- _WHAT IS REQUIRED_
What do you get if you copy the listing word for word, everything from the line containing "The width and" down to the line containing "Click the Set", both included?

** start **

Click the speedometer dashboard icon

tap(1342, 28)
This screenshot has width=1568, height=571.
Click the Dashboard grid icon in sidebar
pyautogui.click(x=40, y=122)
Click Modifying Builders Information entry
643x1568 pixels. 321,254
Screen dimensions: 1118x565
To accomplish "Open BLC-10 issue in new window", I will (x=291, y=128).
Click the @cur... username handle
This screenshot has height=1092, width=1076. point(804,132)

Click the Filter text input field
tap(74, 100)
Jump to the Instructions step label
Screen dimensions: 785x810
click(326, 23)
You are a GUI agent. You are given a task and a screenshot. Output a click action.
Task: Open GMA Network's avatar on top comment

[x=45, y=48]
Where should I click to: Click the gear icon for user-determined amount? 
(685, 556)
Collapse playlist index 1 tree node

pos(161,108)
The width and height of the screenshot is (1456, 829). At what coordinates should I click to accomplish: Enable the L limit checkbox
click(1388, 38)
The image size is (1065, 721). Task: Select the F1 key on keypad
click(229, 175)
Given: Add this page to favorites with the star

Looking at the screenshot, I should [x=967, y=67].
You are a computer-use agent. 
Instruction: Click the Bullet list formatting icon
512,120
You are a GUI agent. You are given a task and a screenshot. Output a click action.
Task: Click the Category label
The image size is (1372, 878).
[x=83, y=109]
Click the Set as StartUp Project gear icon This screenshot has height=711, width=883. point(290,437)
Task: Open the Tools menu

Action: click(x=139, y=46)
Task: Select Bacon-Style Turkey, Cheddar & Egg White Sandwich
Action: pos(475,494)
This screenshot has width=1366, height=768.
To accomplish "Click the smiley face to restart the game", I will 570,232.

** end **

- _EXERCISE ANSWER_
The width and height of the screenshot is (1456, 829). At what coordinates should I click to accomplish: Enable the L limit checkbox
click(1388, 38)
The image size is (1065, 721). Task: Select the F1 key on keypad
click(229, 175)
Given: Add this page to favorites with the star

Looking at the screenshot, I should [x=967, y=67].
You are a computer-use agent. 
Instruction: Click the Bullet list formatting icon
512,120
You are a GUI agent. You are given a task and a screenshot. Output a click action.
Task: Click the Category label
The image size is (1372, 878).
[x=83, y=109]
Click the Set as StartUp Project gear icon This screenshot has height=711, width=883. point(290,437)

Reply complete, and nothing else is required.